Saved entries
▼
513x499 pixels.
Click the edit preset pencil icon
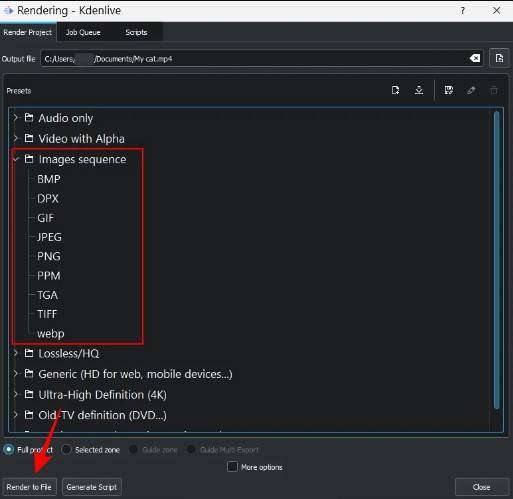click(471, 90)
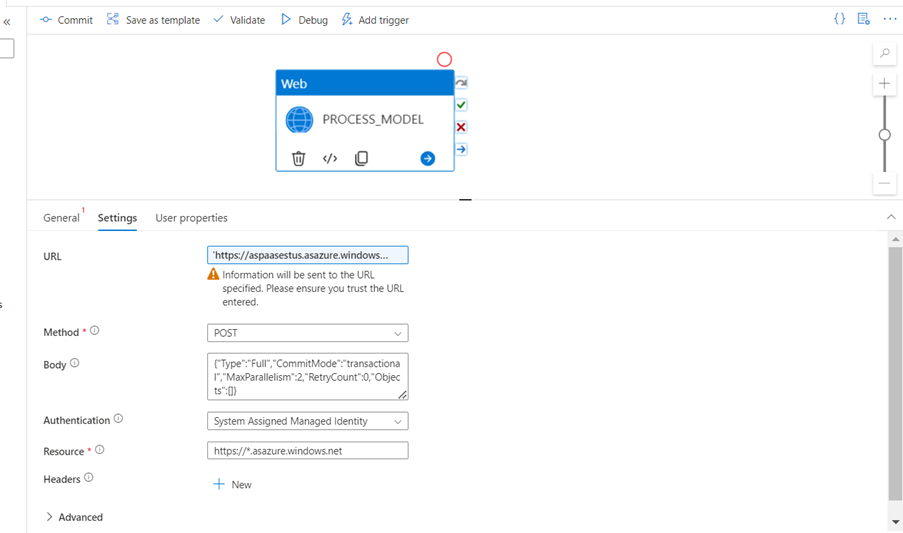Select red X failure dependency handle
This screenshot has width=903, height=533.
[x=461, y=127]
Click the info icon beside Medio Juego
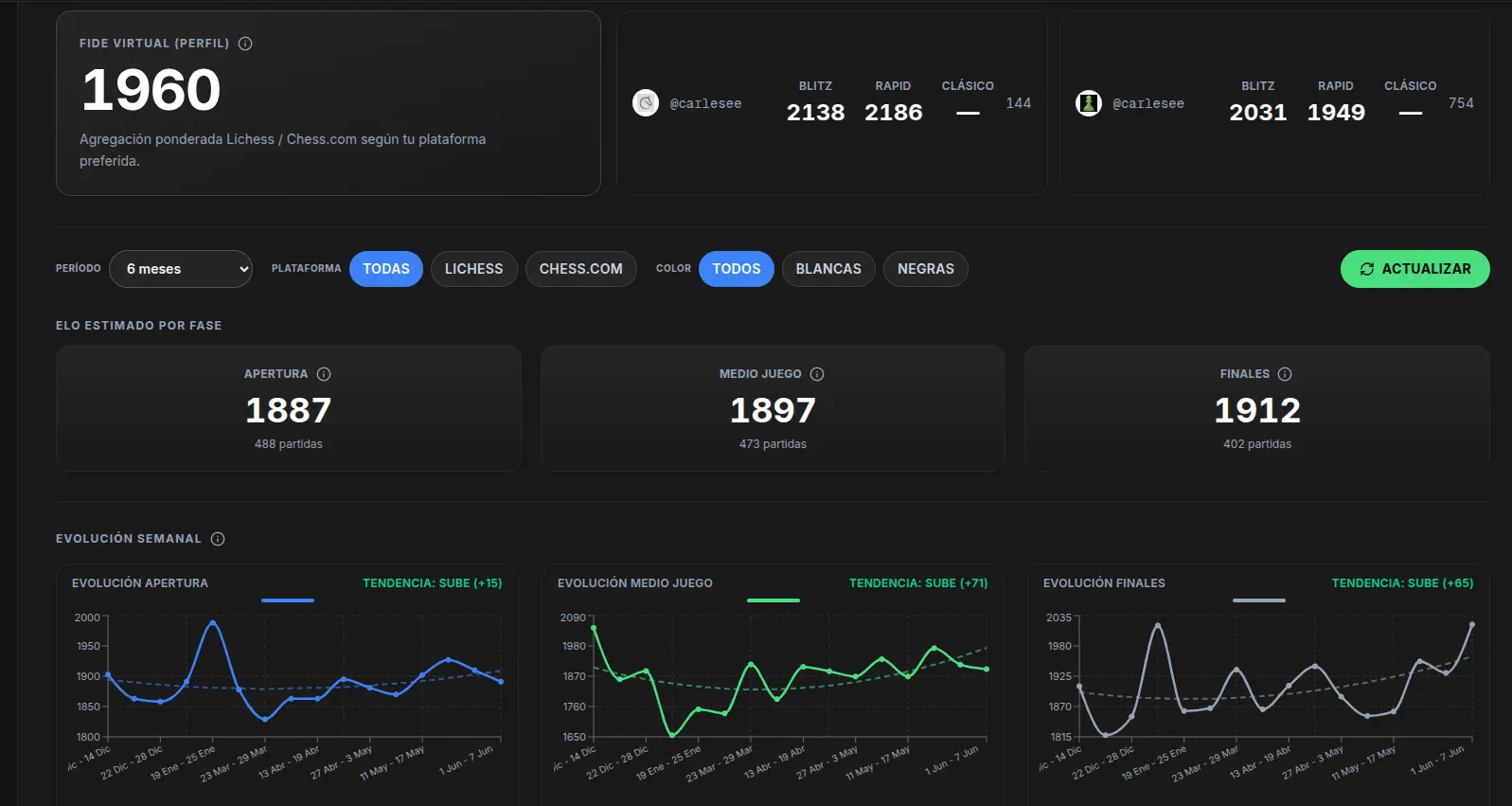The width and height of the screenshot is (1512, 806). coord(817,374)
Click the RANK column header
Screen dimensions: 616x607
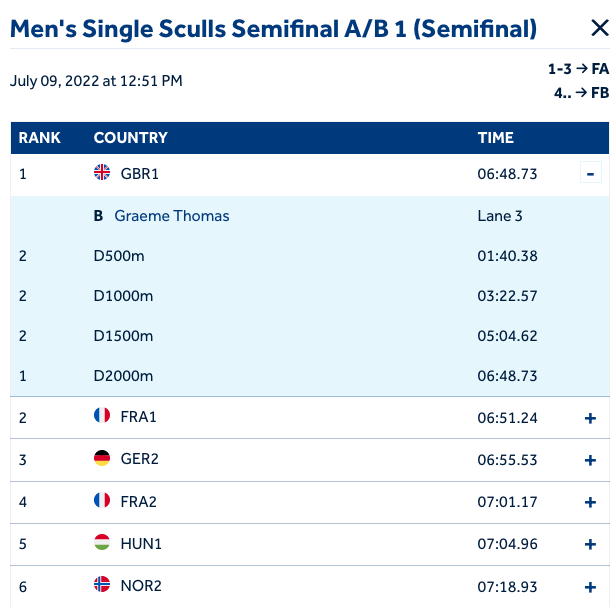(40, 138)
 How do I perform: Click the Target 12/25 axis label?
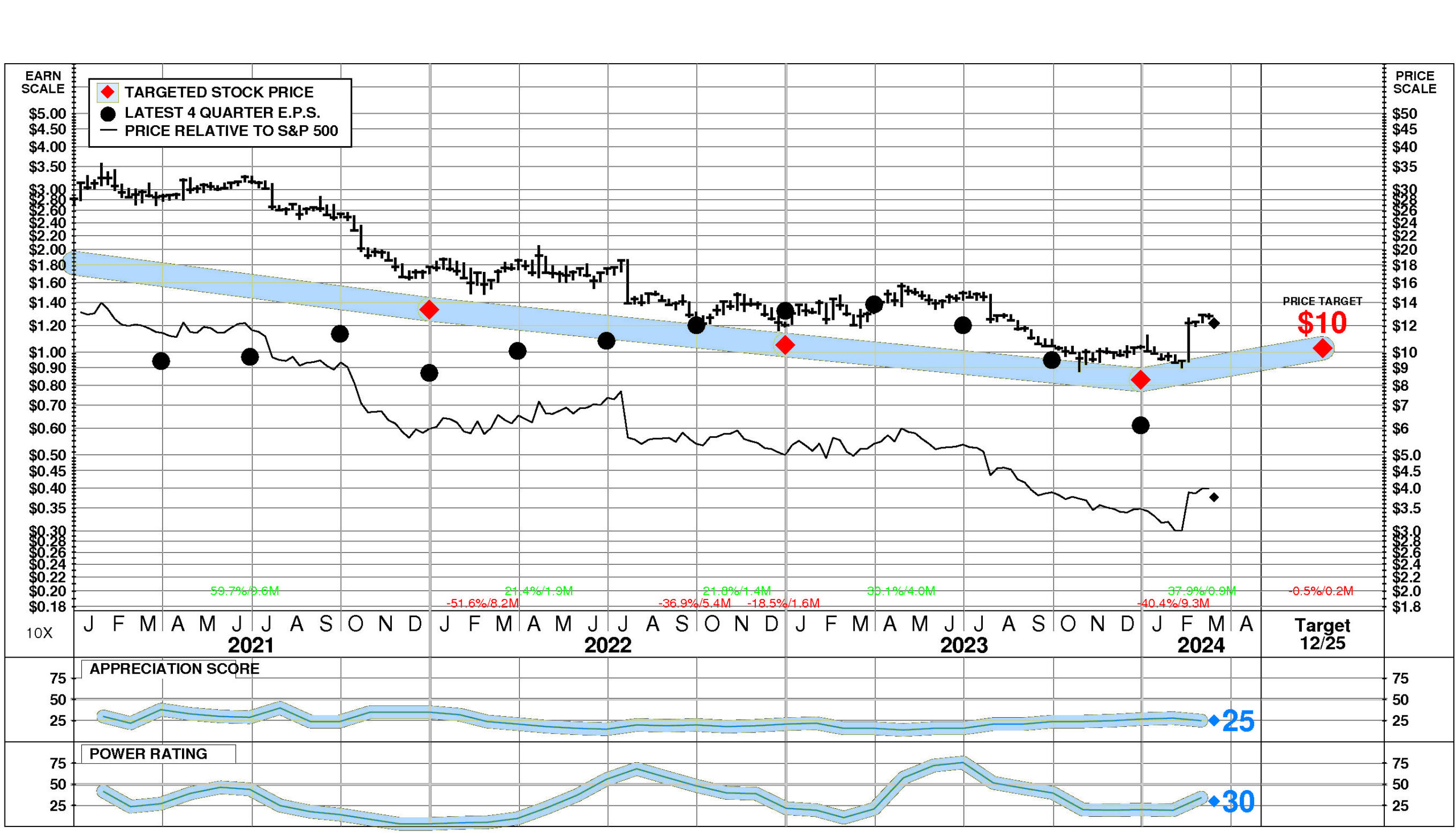point(1322,634)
▲
Job:
Reproduce all of the saved entries above word for word, omitting the pictures.

Answer:
513x499 pixels.
Click the edit preset pencil icon
click(471, 90)
Select red X failure dependency handle
This screenshot has width=903, height=533.
[x=461, y=127]
Click the info icon beside Medio Juego
The width and height of the screenshot is (1512, 806). coord(817,374)
Click the RANK column header
Screen dimensions: 616x607
(40, 138)
 How do I perform: Click the Target 12/25 axis label?
point(1322,634)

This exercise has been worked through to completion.